Il valore aggiunto visto da Gesell
Secondo Gesell, quando Marx parla di plusvalore lo fa superficialmente sottovalutando i risvolti effettivi. Questo perché non tutte le persone della società producono, ma alcune svolgono servizi utili anche se improduttivi (settore terziario). Quindi la totalità del valore delle merci prodotte non può obbiettivamente andare solo a chi produce letteralmente, ma deve essere suddivisa tra tutta la società. Astrattamente, se sette persone su dieci producono, il valore aggiunto corrisponderà quindi a 3/10 del valore reale della loro produzione. Guardandolo sotto un punto di vista più pratico lo si può vedere così: il plusvalore accumulato dal capitalista è intrinsecamente finalizzato nel caso di necessità, ovvero nel caso di investimenti da fare o danni da riparare. Solo nel caso ciò non si verifichi (e quindi il capitalista in questione si dimostri un buon amministratore) allora potrà permettersi di attingere al capitale immagazzinato. Dopotutto non potrebbe obbiettivamente cedere il plusvalore ai dipendenti confidando in una sua improbabile restituzione in caso di necessità aziendale. E' quindi un fattore irrinunciabile.
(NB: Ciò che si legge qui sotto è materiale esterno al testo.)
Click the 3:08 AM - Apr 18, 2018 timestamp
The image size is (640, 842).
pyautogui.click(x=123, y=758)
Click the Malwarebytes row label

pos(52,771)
In virtù di questa necessità il salario dei dipendenti è mantenuto il più basso possibile dal capitalista, ma l' interpretazione marxista è fuorviante. Marx da un valore al tempo, cosa che non corrisponde alla realtà. Si da per scontato che una persona possa lavorare un certo tempo massimo al giorno. Un dipendente non accetterebbe di lavorare sotto una certa cifra giornaliera, corrispondente alla cifra minima per vivere, che quindi esigerà, a prescindere dal lavoro da svolgere. A parità di salario minimo giornaliero il capitalista quindi cercherà di mantenere al lavoro il dipendente più tempo possibile. Ecco quindi stabilita un equivalenza. Quindi il rapporto salario/tempo è scollegato e fittizio, è stabilito solo per convenzione bilaterale.
Assodato ciò, secondo Gesell anche le teorie di Marx sul paragone salari/prezzi risultano sbagliate. Marx definisce la differenza tra salari totali di un azienda e fatturato (ovvero il totale del valore delle merci vendute) il plusvalore. E secondo Marx il concetto di plusvalore è un aberrazione. Gesell invece dice che nella realtà sono i prezzi delle merci che vengono spontaneamente ad adattarsi sui salari generali. Questo per una semplice legge domanda/offerta che può essere riassunta nello schema:
Determinazione capitalista del prezzo di un prodotto sulla base del potere d' acquisto del consumatore
Distribuendo il plusvalore e quindi aumentando i salari automaticamente aumenterebbero di pari misura i prezzi, annullando di fatto l' aumento salariale, ed avviando una spirale inflazionistica. In definitiva il plusvalore è un adattamento spontaneo ed inevitabile del mercato, non un "aberrazione disonesta" creata dal padrone.[2]